What you will do: Report every line in the material that includes the string "width".

Data excerpts:
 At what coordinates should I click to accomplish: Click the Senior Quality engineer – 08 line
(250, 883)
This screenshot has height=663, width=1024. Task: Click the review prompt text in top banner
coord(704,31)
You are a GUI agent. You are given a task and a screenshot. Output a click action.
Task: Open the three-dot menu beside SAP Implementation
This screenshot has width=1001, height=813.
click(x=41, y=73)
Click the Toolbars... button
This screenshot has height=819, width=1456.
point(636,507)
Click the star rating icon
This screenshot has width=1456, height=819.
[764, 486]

Result of the exercise:
This screenshot has height=663, width=1024. Task: Click the review prompt text in top banner
This screenshot has width=1001, height=813.
This screenshot has height=819, width=1456.
This screenshot has width=1456, height=819.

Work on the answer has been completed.